* [Dataset entries]:
--- START ---
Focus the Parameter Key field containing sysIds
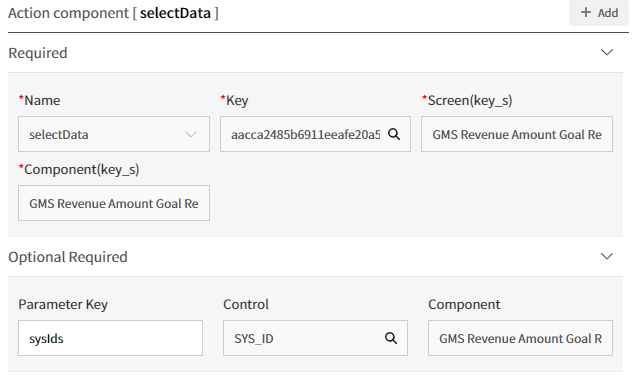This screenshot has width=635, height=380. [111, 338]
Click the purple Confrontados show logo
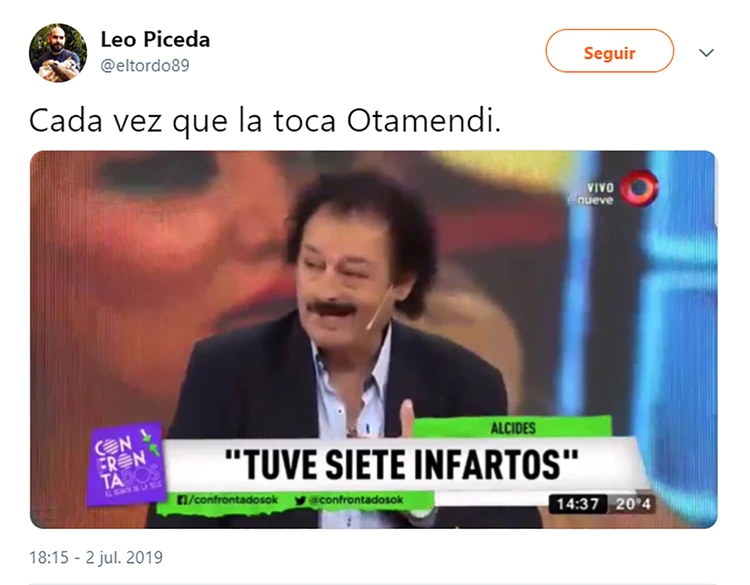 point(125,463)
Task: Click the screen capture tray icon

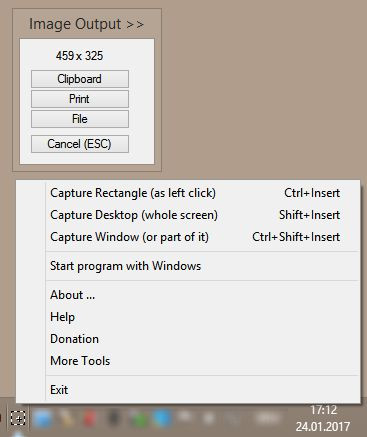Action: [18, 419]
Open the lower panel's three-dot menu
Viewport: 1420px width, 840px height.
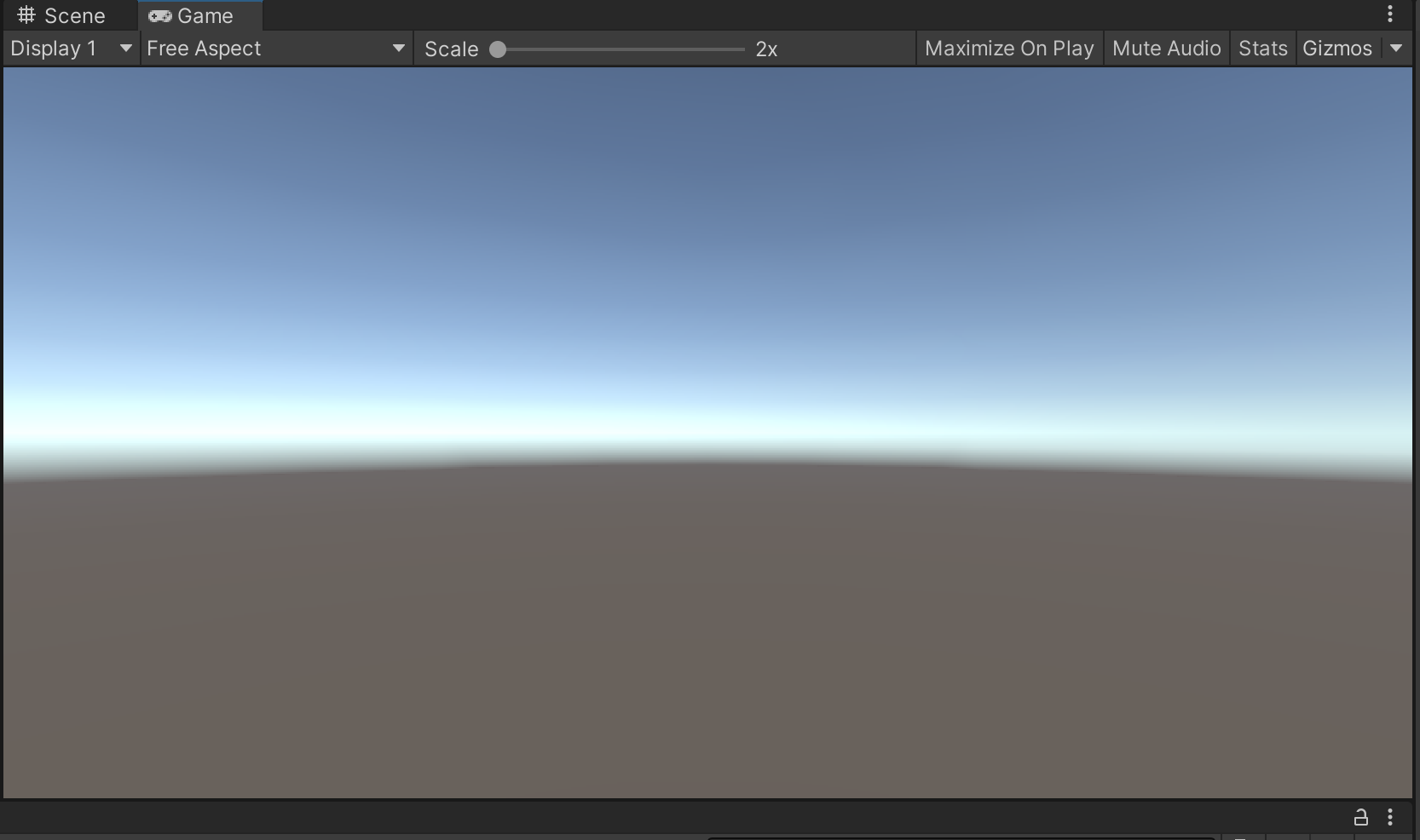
--- END ---
* [Exercise objective]:
Print all the records exactly, minus any images.

* [Output below]:
Focus the Parameter Key field containing sysIds
This screenshot has width=635, height=380. [111, 338]
Click the purple Confrontados show logo
 point(125,463)
Task: Click the screen capture tray icon

Action: [18, 419]
Open the lower panel's three-dot menu
Viewport: 1420px width, 840px height.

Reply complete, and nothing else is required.